- [TASK ITEM]
Your task is to copy the lines of the data below from the line holding "Switch to the File" through the line holding "Sort by User Ref. # column", inclusive, exactly and with nothing added.

- [GIVEN RECORDS]
== Segment start ==
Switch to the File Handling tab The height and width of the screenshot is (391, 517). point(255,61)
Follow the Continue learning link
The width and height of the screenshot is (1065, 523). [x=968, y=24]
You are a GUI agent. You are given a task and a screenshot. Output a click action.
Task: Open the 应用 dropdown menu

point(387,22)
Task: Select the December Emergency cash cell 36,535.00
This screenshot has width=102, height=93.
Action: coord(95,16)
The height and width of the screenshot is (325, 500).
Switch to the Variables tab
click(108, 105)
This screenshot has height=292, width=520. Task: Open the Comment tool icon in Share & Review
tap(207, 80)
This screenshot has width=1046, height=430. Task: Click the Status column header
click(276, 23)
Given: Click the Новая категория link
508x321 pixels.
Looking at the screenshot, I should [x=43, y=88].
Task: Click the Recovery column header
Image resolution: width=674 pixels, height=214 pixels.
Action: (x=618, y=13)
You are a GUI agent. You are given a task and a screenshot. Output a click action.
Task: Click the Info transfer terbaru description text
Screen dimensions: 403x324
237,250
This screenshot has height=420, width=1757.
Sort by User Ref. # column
== Segment end ==
== Segment start ==
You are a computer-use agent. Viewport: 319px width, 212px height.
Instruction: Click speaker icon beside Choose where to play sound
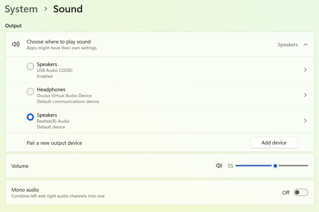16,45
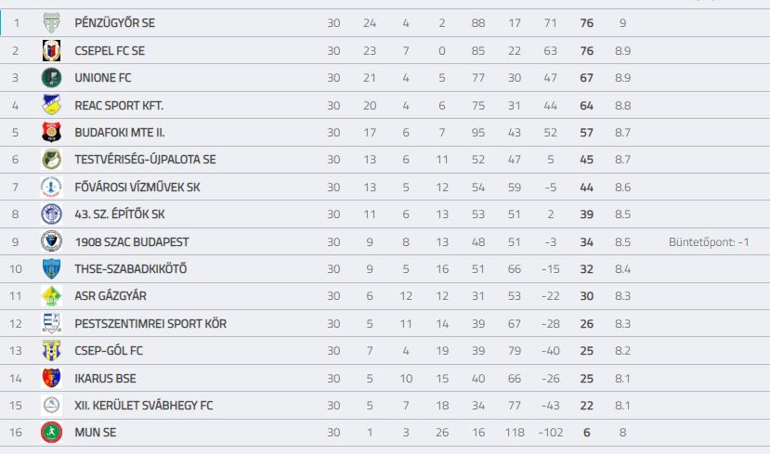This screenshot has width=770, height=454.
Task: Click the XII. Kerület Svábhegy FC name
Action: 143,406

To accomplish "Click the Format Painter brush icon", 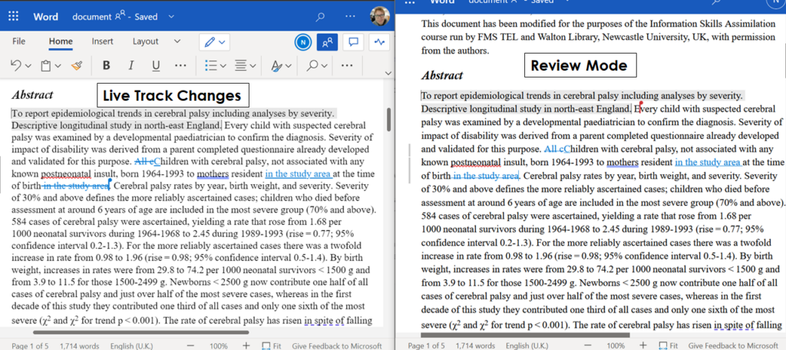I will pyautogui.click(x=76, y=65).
== Segment end ==
- [YOUR RESPONSE]
Switch to the File Handling tab The height and width of the screenshot is (391, 517). point(255,61)
Follow the Continue learning link
The width and height of the screenshot is (1065, 523). [x=968, y=24]
You are a GUI agent. You are given a task and a screenshot. Output a click action.
Task: Open the 应用 dropdown menu

point(387,22)
Task: Select the December Emergency cash cell 36,535.00
This screenshot has width=102, height=93.
Action: coord(95,16)
The height and width of the screenshot is (325, 500).
Switch to the Variables tab
click(108, 105)
This screenshot has height=292, width=520. Task: Open the Comment tool icon in Share & Review
tap(207, 80)
This screenshot has width=1046, height=430. Task: Click the Status column header
click(276, 23)
Given: Click the Новая категория link
508x321 pixels.
Looking at the screenshot, I should [x=43, y=88].
Task: Click the Recovery column header
Image resolution: width=674 pixels, height=214 pixels.
Action: (x=618, y=13)
You are a GUI agent. You are given a task and a screenshot. Output a click action.
Task: Click the Info transfer terbaru description text
Screen dimensions: 403x324
237,250
This screenshot has height=420, width=1757.
Sort by User Ref. # column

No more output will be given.